**ASSIGNED TASK:**
Scan the records for the string "settings" and state how many lines contain it, using the number alone.

Records contained in a dataset:
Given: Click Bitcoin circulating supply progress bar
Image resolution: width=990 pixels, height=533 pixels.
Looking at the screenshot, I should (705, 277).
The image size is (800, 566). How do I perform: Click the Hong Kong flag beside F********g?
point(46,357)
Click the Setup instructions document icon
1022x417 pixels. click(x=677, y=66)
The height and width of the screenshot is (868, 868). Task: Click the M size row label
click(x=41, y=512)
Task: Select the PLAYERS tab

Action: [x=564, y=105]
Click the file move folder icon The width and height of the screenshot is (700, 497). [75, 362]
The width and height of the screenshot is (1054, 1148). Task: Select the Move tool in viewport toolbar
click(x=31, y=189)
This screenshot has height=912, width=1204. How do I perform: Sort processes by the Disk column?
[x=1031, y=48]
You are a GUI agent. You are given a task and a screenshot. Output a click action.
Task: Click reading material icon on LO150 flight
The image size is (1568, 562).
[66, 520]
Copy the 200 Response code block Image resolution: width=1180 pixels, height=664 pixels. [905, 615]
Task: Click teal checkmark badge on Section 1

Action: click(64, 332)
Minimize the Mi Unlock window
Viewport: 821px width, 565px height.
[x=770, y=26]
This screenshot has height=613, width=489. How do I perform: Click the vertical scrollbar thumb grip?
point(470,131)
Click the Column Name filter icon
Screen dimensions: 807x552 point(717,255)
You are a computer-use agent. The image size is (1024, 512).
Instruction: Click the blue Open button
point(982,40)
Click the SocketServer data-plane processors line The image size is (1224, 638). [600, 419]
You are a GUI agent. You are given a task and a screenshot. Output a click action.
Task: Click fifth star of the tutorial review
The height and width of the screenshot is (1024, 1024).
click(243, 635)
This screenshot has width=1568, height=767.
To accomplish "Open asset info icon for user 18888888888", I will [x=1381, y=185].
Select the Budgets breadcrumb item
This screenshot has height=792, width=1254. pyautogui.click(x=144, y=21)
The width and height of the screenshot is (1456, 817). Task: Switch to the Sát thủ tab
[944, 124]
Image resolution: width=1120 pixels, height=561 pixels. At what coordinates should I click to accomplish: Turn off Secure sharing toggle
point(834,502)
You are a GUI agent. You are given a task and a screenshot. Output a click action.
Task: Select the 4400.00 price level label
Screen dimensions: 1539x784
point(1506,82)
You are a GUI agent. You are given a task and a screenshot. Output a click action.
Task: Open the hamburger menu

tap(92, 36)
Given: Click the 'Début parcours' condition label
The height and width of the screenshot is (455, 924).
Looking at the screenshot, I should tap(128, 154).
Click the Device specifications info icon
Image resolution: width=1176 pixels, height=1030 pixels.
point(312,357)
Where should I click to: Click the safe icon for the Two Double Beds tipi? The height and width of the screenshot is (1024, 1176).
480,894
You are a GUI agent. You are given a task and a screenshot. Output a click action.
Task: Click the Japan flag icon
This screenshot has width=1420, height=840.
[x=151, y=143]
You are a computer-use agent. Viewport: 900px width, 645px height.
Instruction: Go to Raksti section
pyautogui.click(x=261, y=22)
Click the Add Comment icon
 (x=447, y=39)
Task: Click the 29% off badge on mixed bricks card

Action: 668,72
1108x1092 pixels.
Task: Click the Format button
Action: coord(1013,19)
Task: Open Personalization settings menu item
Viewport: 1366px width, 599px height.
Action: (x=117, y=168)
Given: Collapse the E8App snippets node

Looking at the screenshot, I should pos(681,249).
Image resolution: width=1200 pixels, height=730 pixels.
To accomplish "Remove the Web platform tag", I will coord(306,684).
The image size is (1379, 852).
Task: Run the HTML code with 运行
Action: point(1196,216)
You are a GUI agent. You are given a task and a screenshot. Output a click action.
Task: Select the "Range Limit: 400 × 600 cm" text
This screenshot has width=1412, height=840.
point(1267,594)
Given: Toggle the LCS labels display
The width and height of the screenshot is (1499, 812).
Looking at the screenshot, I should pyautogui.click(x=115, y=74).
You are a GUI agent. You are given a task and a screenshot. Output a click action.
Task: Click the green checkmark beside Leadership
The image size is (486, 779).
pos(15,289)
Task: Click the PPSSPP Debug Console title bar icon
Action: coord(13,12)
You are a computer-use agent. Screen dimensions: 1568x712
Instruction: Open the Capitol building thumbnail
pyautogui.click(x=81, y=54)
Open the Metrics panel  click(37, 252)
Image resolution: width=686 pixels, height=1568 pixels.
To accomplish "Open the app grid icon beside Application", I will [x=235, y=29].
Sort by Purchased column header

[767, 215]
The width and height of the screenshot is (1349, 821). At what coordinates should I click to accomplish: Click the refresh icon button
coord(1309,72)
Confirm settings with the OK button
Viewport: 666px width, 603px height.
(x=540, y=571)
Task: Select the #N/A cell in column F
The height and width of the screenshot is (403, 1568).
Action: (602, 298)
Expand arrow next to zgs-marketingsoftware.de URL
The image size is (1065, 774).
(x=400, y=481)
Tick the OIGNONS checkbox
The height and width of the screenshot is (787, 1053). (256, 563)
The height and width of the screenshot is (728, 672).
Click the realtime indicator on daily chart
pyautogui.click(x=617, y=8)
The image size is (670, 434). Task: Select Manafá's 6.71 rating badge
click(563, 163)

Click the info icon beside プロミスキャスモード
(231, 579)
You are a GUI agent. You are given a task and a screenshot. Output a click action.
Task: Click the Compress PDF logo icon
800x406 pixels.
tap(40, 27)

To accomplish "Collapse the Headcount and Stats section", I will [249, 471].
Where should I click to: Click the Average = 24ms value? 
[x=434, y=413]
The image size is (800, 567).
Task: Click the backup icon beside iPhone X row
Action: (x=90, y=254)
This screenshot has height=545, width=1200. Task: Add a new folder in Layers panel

**RESPONSE AREA:**
2